**THE REQUEST**
Please turn the lines of the records below into a JSON list of strings, one string per line, with blank lines dropped and the pictures left out.

-- start of LISTING --

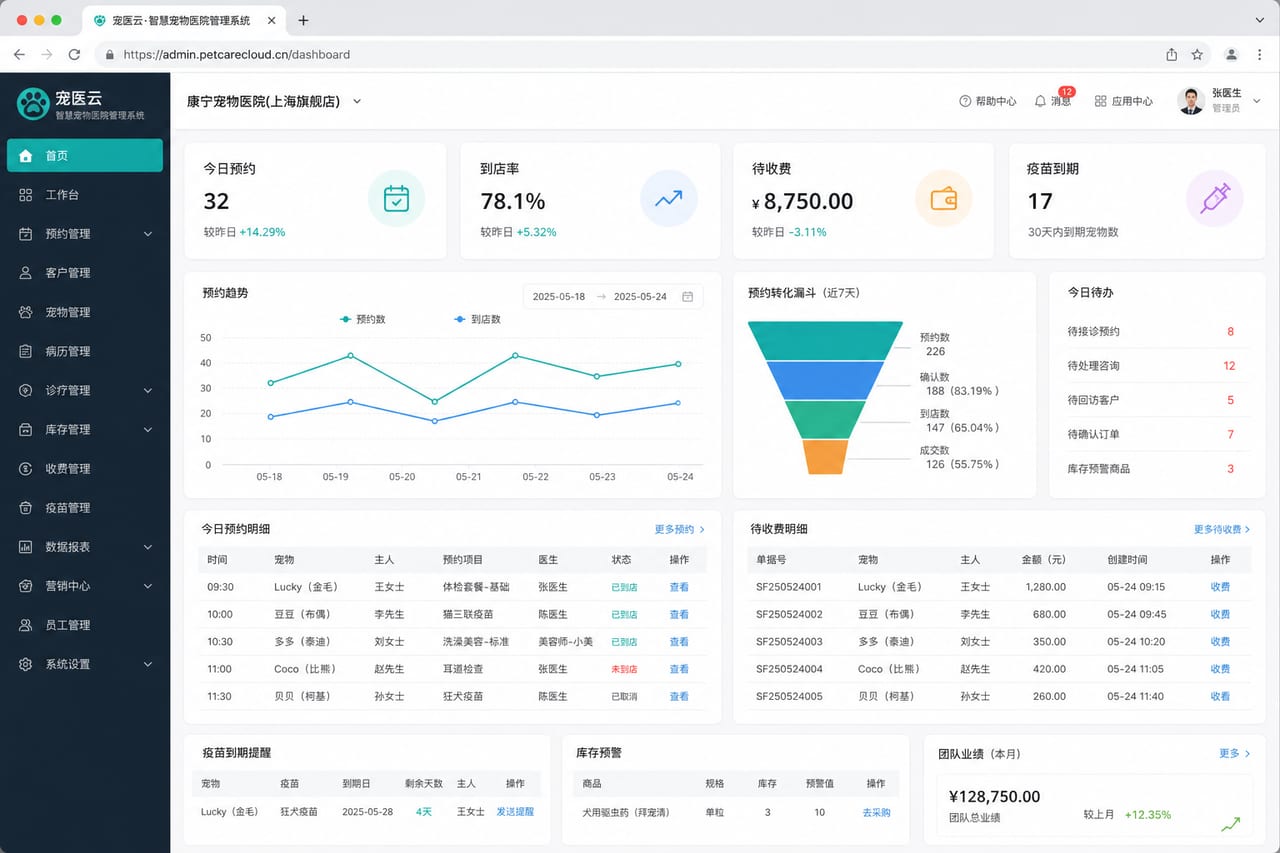Viewport: 1280px width, 853px height.
Task: Click the 应用中心 grid icon
Action: click(x=1100, y=101)
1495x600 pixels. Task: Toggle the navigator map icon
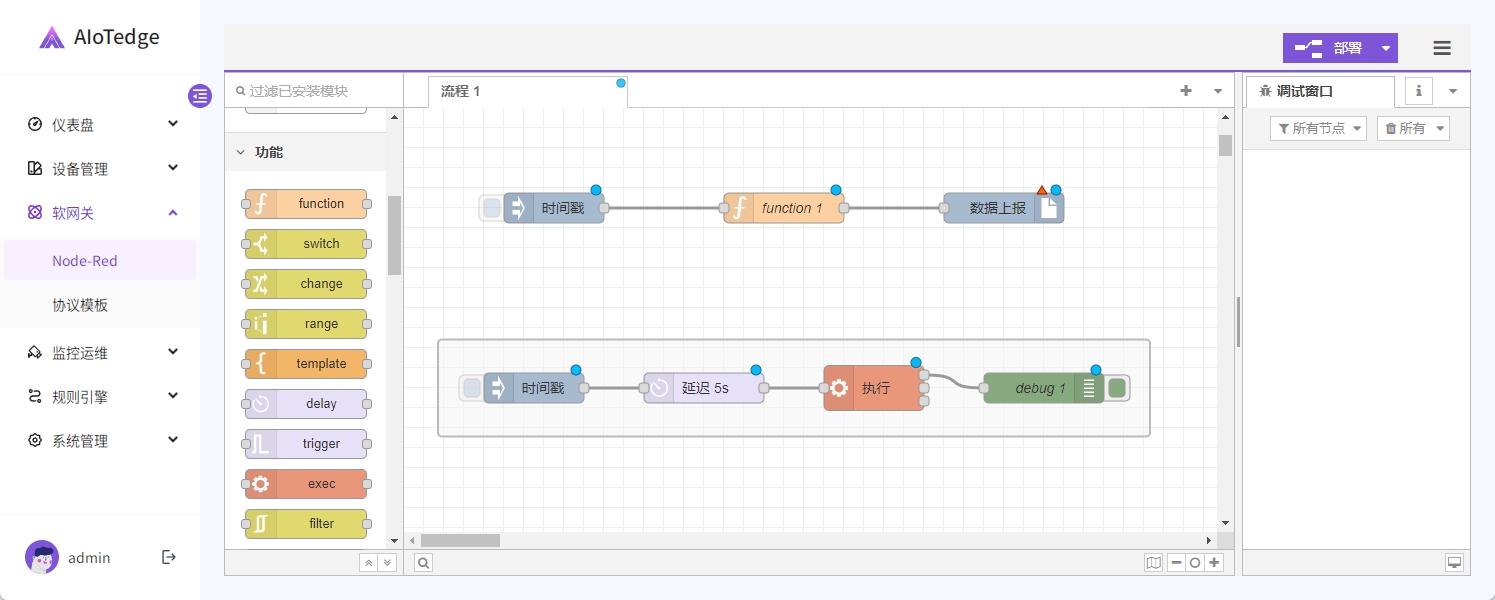tap(1154, 563)
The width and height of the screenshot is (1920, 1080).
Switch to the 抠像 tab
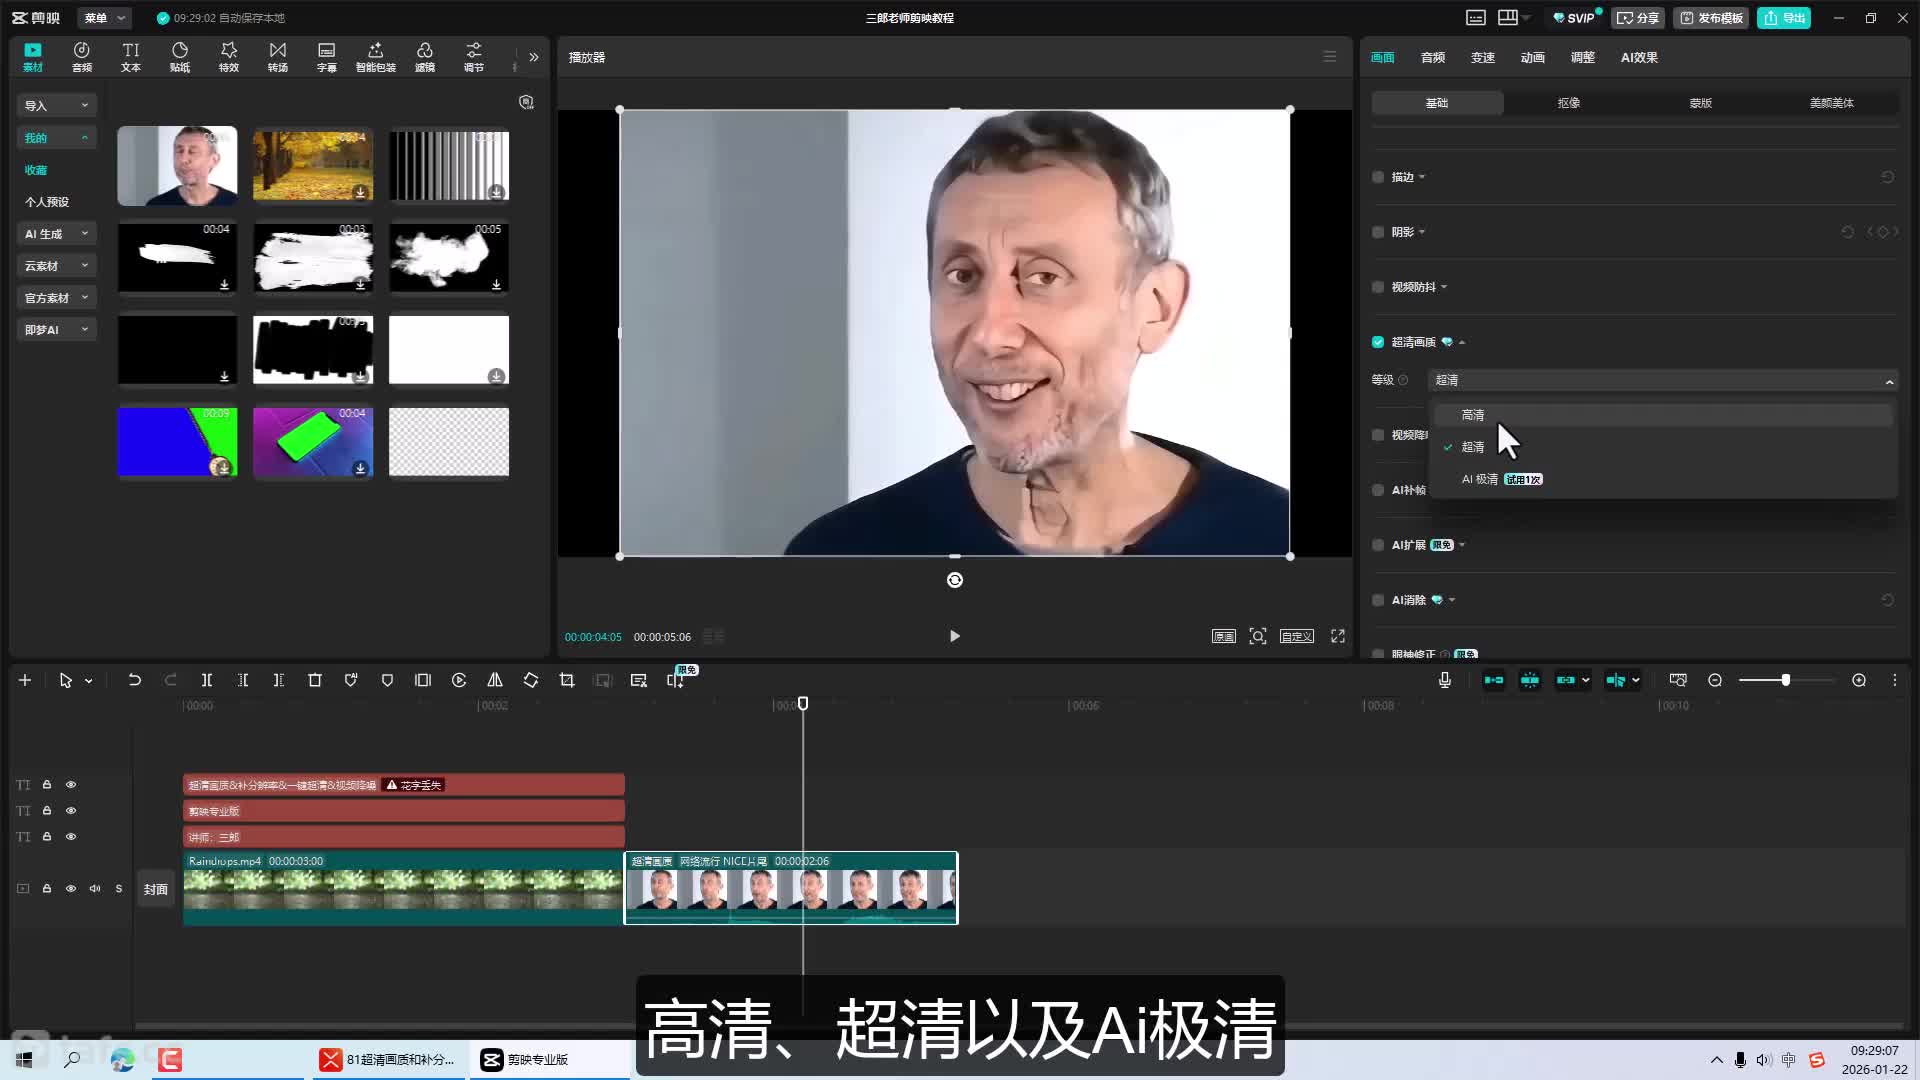[x=1568, y=103]
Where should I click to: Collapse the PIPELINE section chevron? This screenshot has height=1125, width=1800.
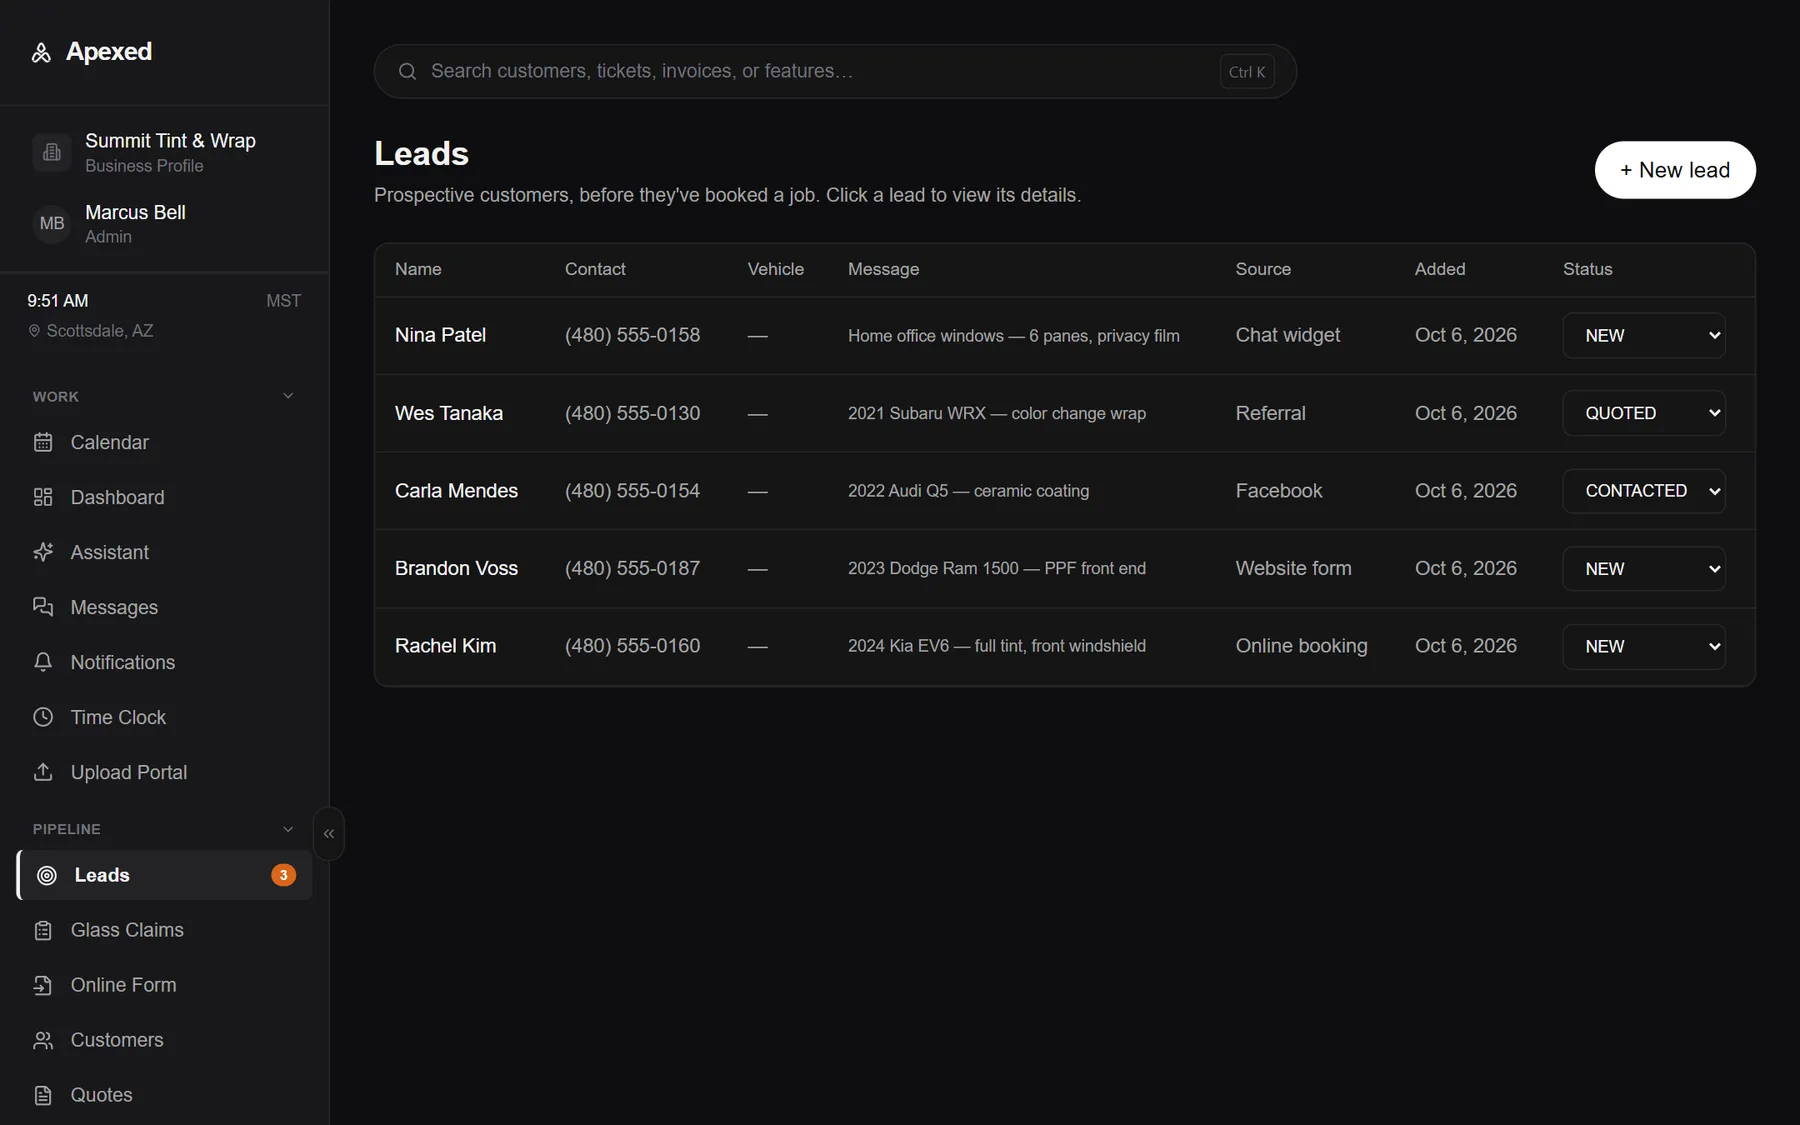pyautogui.click(x=288, y=829)
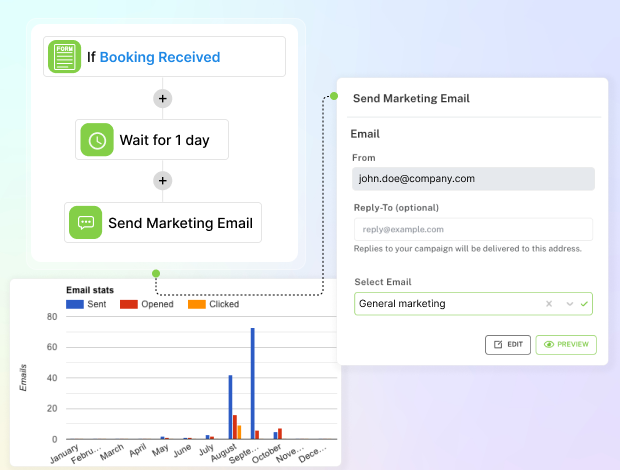Clear the General marketing selection with the X
Screen dimensions: 620x470
tap(549, 303)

-- end of LISTING --

**RESULT**
[
  "Viewport: 1280px width, 853px height.",
  "Task: Click the 应用中心 grid icon",
  "Action: click(x=1100, y=101)",
  "1495x600 pixels. Task: Toggle the navigator map icon",
  "tap(1154, 563)",
  "The width and height of the screenshot is (1920, 1080).",
  "Switch to the 抠像 tab",
  "[x=1568, y=103]",
  "Where should I click to: Collapse the PIPELINE section chevron? This screenshot has height=1125, width=1800.",
  "pyautogui.click(x=288, y=829)",
  "Clear the General marketing selection with the X",
  "Screen dimensions: 620x470",
  "tap(549, 303)"
]